1. Spaceballs (1987): Mel Brooks' take on the Star Wars triology, Star Trek and other futuristic nonsense, given the po-faced original (Harrison Ford once said to George Lucas, "you can type this shit, but you can't read it"), was like shooting fish in a barrel, with characters including Dark Helmet (played by Rick Moranis), Yogurt (re: Yoda, d'uh), and Pizza the Hut, and a story involving a galaxy far, far away. An animated TV sequel hit US networks just last weekend. Top Quality Quote: Dark Helmet, aiming magic "Shwartz" ring at Lone Starr's privates, "Say goodbye to your two best friends, and I don't mean your pals in the Winnebago".
2. Airplane! (1980): The 70s was the decade of the disaster movie, beginning with Airport (1970), and ending with this definitive spoof flick, making a name for Leslie Neilsen in the process. A fairly simple plot which involves a veteran pilot conquering his fears to land a commercial flight when it is stricken by a case of food poisoning, it provides some of the funniest laughs ever in a movie, and some immortal dialogue. Airplane also made it into AFI's Top 100 funniest films ever, at No 10. Top Quality Quote: "Surely you can't be serious" "I am serious, and don't call me Shirley".
3. This Is Spinal Tap (1984): My personal favourite from this, or any list of comedy films, this early eighties mock documentary about a fictional British band on a promotional tour in the US for their album "Smell The Glove". Famously unfunny to rock musicians of actual bands, including Steve Tyler and Eddie Van Halen, who found the humour too close to home, most of the laughs are improvised by the 3 Americans Christopher Guest, Michael McKean and Harry Shearer, with perfect accents, setting the standard for future generations of character comedians and fans of the documentary format, including Ricky Gervais and Sacha Baron Cohen. Top Quality Quote: "It's such a fine line between stupid and clever".

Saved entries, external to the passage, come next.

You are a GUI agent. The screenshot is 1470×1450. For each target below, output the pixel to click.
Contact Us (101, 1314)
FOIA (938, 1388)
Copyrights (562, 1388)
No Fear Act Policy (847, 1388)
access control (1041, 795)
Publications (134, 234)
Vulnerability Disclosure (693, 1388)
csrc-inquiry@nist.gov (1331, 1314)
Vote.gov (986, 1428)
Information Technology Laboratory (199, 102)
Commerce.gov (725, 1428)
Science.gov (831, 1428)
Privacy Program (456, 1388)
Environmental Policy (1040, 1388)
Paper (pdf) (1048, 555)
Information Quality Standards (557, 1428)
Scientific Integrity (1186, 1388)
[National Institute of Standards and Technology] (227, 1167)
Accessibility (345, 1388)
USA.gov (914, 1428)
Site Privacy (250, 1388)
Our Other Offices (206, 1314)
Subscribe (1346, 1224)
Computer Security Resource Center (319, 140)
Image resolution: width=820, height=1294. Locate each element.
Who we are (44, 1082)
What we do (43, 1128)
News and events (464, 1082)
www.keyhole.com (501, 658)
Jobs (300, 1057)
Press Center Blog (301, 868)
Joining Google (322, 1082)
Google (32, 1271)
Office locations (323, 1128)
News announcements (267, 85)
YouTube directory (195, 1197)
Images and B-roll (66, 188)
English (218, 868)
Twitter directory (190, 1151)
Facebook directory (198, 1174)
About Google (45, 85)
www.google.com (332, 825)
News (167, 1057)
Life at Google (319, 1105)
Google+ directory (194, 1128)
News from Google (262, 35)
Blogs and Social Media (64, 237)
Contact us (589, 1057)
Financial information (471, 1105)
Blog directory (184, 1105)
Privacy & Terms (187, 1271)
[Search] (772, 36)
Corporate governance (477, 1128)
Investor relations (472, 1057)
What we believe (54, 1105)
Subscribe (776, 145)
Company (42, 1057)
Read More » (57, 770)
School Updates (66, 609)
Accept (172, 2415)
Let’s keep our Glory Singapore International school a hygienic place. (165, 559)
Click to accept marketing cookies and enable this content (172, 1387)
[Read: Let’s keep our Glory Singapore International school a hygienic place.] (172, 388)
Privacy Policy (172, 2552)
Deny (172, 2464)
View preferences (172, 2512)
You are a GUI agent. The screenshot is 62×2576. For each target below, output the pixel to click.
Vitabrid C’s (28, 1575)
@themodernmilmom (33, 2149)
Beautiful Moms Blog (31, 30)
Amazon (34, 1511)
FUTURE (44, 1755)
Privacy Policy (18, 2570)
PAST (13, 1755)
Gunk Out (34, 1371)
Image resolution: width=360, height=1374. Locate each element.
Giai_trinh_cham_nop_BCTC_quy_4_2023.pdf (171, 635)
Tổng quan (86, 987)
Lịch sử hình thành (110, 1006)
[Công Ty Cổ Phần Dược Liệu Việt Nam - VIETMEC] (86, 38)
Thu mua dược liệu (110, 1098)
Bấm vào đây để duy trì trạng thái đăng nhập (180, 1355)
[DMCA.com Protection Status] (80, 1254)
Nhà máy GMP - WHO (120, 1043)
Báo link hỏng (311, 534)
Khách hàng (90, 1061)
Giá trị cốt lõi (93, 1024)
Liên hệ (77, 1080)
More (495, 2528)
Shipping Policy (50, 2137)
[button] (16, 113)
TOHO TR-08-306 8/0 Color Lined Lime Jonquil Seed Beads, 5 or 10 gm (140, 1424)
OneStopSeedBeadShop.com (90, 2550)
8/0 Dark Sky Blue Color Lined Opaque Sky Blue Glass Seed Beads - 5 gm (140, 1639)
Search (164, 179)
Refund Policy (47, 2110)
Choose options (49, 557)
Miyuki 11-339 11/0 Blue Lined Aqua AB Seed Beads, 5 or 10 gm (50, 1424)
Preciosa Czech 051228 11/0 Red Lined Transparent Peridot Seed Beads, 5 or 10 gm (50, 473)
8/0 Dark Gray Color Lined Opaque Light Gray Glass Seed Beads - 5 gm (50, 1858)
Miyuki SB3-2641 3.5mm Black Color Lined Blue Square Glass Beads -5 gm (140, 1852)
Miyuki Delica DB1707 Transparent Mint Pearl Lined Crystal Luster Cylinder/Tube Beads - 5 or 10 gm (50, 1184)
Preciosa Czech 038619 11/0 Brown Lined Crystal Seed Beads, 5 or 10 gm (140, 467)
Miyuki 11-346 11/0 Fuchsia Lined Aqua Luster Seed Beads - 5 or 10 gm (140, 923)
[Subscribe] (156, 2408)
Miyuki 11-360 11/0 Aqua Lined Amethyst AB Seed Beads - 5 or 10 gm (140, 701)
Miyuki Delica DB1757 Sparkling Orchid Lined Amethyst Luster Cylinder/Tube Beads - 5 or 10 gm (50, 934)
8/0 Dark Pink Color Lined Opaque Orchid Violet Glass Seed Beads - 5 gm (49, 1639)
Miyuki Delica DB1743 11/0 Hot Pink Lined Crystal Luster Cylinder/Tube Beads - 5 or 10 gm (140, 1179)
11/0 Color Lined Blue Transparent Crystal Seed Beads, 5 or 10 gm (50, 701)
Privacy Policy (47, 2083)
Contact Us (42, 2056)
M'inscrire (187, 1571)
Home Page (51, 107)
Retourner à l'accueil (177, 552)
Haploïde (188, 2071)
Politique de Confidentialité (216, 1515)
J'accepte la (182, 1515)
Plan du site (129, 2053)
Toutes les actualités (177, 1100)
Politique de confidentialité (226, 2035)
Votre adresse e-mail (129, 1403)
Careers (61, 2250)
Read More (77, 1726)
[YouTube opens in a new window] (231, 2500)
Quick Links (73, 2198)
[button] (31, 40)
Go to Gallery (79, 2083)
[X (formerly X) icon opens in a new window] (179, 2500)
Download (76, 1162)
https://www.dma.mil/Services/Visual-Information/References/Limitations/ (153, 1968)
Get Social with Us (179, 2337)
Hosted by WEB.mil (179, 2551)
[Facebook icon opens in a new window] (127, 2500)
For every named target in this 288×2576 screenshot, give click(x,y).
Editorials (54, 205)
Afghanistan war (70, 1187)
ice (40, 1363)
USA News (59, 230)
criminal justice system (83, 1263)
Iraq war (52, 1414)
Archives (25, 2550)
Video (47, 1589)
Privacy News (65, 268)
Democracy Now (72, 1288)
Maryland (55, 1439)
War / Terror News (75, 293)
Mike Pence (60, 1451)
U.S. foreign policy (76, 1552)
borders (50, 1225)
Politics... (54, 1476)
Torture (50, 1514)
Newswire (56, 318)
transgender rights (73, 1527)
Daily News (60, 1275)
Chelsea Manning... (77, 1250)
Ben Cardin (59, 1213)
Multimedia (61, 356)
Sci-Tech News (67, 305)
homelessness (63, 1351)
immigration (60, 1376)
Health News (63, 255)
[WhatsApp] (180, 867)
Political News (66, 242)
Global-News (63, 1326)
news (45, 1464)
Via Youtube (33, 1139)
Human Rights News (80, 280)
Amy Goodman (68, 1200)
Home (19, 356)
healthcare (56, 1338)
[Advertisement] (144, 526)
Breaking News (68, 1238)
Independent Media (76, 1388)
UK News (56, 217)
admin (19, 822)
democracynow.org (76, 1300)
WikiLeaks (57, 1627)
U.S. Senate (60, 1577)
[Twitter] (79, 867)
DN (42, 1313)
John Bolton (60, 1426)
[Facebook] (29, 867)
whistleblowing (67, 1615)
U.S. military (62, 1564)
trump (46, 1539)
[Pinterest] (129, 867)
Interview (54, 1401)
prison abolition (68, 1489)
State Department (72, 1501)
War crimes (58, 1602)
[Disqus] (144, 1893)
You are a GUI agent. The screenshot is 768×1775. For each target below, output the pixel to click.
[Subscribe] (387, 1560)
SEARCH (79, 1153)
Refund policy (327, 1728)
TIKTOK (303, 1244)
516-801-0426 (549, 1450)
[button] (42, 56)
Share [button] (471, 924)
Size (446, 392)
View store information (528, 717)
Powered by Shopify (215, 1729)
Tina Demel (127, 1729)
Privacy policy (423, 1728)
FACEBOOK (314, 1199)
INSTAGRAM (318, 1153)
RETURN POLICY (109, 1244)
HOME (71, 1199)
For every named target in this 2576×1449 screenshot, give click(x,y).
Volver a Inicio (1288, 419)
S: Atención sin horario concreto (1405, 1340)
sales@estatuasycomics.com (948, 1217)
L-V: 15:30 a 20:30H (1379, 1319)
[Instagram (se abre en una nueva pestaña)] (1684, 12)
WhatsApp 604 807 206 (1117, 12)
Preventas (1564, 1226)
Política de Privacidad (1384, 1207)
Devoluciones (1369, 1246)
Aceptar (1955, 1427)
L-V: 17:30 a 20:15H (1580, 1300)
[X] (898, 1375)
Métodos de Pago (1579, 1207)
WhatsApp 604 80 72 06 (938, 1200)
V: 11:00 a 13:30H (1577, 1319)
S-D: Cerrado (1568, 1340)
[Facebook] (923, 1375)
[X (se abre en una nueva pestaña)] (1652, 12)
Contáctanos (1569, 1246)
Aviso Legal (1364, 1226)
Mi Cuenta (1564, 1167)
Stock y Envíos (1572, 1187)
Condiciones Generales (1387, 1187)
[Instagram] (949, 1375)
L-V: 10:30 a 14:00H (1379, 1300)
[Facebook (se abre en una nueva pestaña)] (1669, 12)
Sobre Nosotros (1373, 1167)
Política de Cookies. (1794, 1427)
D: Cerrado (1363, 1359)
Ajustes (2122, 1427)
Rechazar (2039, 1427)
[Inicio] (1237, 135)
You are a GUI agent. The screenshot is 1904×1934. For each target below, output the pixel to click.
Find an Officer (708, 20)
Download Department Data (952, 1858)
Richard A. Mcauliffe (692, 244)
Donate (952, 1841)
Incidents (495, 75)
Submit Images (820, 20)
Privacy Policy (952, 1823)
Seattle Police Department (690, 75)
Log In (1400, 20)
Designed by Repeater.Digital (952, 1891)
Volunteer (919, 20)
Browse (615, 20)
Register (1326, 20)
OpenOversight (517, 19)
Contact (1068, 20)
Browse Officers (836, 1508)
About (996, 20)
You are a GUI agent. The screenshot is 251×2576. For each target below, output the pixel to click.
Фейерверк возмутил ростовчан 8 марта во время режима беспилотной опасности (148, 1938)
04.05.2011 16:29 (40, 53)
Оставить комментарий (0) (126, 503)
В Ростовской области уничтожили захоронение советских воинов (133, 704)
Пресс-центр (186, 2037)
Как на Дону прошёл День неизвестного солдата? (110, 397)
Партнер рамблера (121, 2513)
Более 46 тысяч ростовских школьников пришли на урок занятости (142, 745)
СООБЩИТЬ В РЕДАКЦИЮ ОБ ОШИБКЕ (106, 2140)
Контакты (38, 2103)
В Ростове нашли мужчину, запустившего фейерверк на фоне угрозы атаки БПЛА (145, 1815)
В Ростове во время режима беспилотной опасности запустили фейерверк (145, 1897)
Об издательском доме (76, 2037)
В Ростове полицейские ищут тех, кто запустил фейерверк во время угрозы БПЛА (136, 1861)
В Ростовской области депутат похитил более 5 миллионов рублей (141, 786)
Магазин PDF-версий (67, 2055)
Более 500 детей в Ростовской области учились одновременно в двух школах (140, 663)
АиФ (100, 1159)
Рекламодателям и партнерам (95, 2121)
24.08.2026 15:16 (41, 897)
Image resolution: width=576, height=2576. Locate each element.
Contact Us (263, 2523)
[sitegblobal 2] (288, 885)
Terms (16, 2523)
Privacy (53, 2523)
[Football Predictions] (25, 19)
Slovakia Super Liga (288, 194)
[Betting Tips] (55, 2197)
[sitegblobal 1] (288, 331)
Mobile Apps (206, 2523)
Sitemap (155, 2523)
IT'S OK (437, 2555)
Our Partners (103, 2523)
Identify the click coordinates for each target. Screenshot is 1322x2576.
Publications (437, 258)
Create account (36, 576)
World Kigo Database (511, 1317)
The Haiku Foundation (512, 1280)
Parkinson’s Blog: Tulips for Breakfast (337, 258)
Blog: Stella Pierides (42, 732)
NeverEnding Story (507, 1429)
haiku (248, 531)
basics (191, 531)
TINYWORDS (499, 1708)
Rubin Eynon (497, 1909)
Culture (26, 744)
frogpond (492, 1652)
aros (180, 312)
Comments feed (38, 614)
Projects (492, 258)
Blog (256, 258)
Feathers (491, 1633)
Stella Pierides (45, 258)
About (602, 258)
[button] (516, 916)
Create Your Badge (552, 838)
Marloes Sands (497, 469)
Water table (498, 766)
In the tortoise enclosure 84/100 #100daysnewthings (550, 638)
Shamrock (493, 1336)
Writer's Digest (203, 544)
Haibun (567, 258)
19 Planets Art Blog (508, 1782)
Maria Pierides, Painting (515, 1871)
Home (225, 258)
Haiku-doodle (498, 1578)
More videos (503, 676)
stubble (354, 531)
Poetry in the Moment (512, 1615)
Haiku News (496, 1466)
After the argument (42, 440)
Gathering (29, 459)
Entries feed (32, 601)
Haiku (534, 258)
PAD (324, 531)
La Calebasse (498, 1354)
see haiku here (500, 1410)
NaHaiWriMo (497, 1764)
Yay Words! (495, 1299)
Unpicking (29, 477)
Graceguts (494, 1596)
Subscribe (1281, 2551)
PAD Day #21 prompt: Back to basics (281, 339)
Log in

4. Austin Powers Trilogy (1997-2002): The International Man of Mystery, and all-round ladies man, Mike Myers' comic creation obviously owed a debt to James Bond movies, and the spy genre, which provide fertile ground for hilarity. Shag-adelic Powers is a 60s spy who escapes from his own decade and the clutches of nemesis Dr Evil, with the help of cryogenic freezing. He then thaws out in the late 1990s, finding social mores have changed (sadly free love isn't the order of the day anymore), while his battle with the arch enemy re-initiates. Oh, and watch out for characters with names like Fat Bastard, Felicity Shagwell, and Alotta Fagina. Top Quality Quote: Dr. Evil: "Begin the unnecessarily slow-moving dipping mechanism".
5. Blazing Saddles (1974): Another Mel Brooks classic, this satire of Western movies sends up every convention of the genre. The story involves a corrupt politician who appoints a black man as the new sherriff of a small town in the Old American West where everyone has the surname Johnson, is not for the politically correct, containing the use of the word "nigger" 17 times - it was partly written by none other than Richard Pryor, by way of explanation. The black comedian's sparring partner Gene Wilder plays the Waco Kid in the flick, while screen cowboy John Wayne refused a cameo in the movie, fearing it was "too dirty" for his wholesome image. Top Quality Quote: "You've got to remember that these are just simple farmers. These are people of the land. The common clay of the new West. You know…morons".